Opéra, 4 & 5 octobre
Créée à Lausanne, voici dix ans (voir O. M. n° 78 p. 55 de novembre 2012), et plusieurs fois remontée depuis – la saison passée encore, à Bordeaux (voir O. M. n° 182 p. 39 de mai 2022), puis aux Chorégies d’Orange (voir O. M. n° 185 p. 52 de septembre 2022), cette production d’Adriano Sinivia retrouve son lieu d’origine, où ses qualités d’humour, d’inventivité, mais aussi de fini dans le détail du jeu, frappent de nouveau. Deux distributions alternent, l’une « internationale », l’autre, pour deux représentations sur six, de « jeunes solistes », encore en début de carrière.
Musicalement, la direction de Nir Kabaretti, à la tête de l’Orchestre de Chambre de Lausanne, paraît sensiblement différente, d’un soir à l’autre : fluide et sûre, avec la distribution confirmée ; plus banale, voire peu poétique, et nettement moins satisfaisante quant aux équilibres et dosages sonores, avec l’autre plateau. Saluons, en revanche, les deux soirs, le soutien sans faille dans les récitatifs de Marie-Cécile Bertheau au pianoforte.

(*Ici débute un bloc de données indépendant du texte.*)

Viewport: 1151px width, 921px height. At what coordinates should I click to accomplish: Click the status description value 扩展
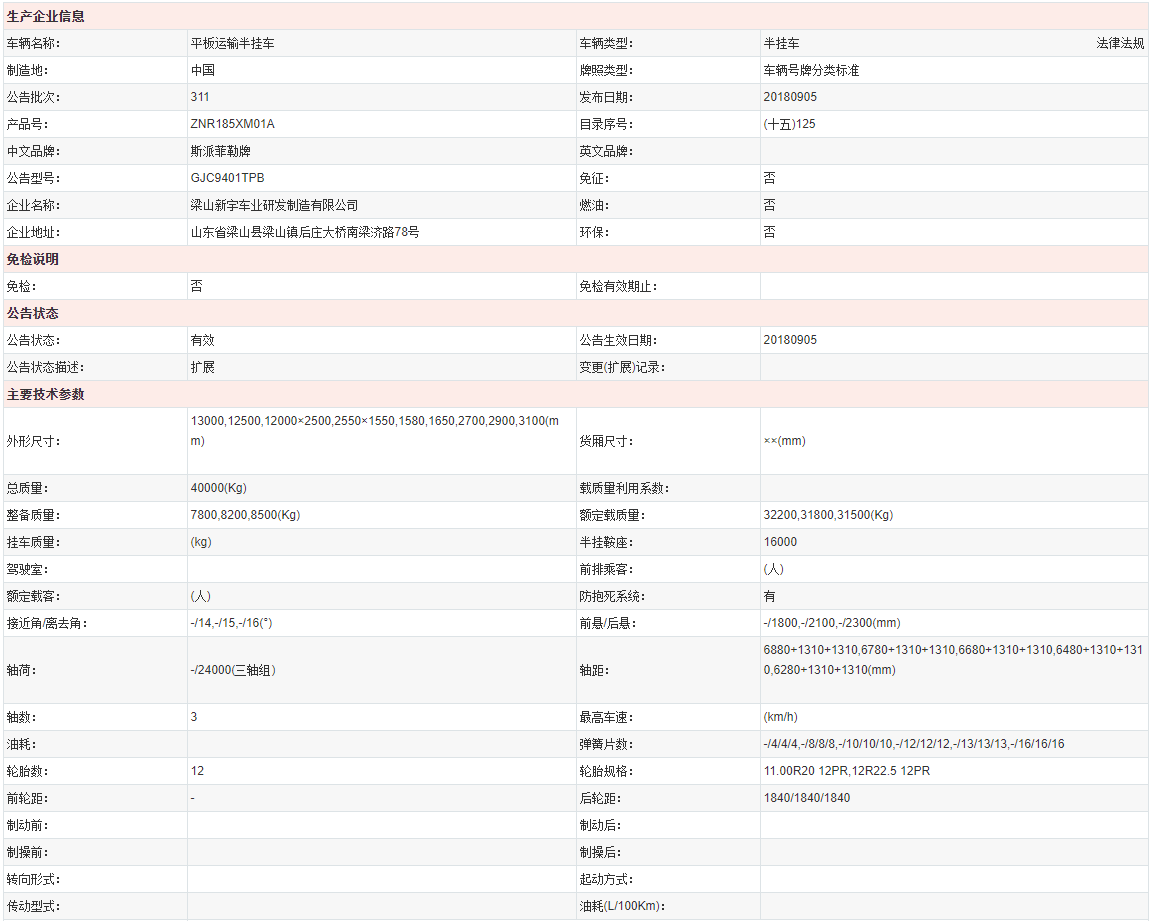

Digne d’une grande maison, la distribution « internationale » s’impose, malgré de menues réserves, avec une évidence vocale et scénique réjouissante. Le Belcore de Giorgio Caoduro joue les fiers-à-bras avec brio, profitant de l’autorité de son baryton mordant. L’aigu, particulièrement puissant et brillant, est malheureusement presque toujours trop haut, ce qui entache quelque peu sa prestation.
On est assez étonné de voir Valentina Nafornita endosser encore les habits d’Adina, elle qui, depuis trois ans, aborde Iolantha, Fiordiligi (Cosi fan tutte), Micaëla (Carmen)… De fait, l’émission s’est alourdie, avec une couverture qui compromet la clarté des voyelles et donne à l’aigu une puissance disproportionnée, par rapport au reste de la voix. Mais quand la soprano moldave retrouve une légèreté et une finesse d’attaque lui permettant chiaroscuro et forte/piano, se dessine enfin le charme d’une héroïne sûre de son ascendant.
Dovlet Nurgeldiyev est un Nemorino de grande classe, superbe d’homogénéité, avec une technique, un timbre et un phrasé de qualité. Seul déçoit le très attendu « Una furtiva lagrima », moins souverain et émouvant qu’espéré.
Enfin, dominant le plateau, le Dulcamara d’Adrian Sampetrean a tout pour lui : une superbe voix de basse chantante, longue, homogène, tour à tour veloutée ou tonnante, une excellente technique, une diction remarquable, y compris dans le canto sillabato le plus débridé, et une vis comica très fine, alliée à une grande fantaisie scénique et à un réjouissant sens du second degré.
Avec l’équipe « jeunes solistes », vue le premier soir, force est de constater que le spectacle ne fonctionne pas aussi bien. Laurène Paterno, convaincante Despina dans Cosi fan tutte, au Théâtre des Champs-Élysées, en mars dernier, n’a pas tout à fait l’envergure d’Adina : la voix est certes solide, quoique faible dans le grave, mais elle sonne dure, pas très nette de diction, avec un aigu souvent pris en force, pour un personnage manquant de charme, comme d’autorité naturelle.
Jean Miannay, parfait Beppe dans Pagliacci, suite au Concours International de Chant de Clermont-Ferrand 2019, est un Nemorino au joli timbre léger, touchant par sa fragilité. Mais il atteint vite ses limites de puissance, et « Una furtiva lagrima » le trouve trop prudent pour vraiment convaincre, malgré de belles demi-teintes et une habile messa di voce sur la cadence finale.
Raphaël Hardmeyer possède, sans doute, l’abattage d’un Dulcamara, mais pas vraiment la voix : l’aigu, systématiquement en arrière, frôle constamment l’accident. Aslam Safla, Belcore de grand relief scénique, inquiète dans son entrée où, sans doute à cause du trac, le soutien se dérobe, mais il retrouve, par la suite, un instrument sonore et brillant. Enfin, présente tous les soirs, Aurélie Brémond offre une piquante Giannetta.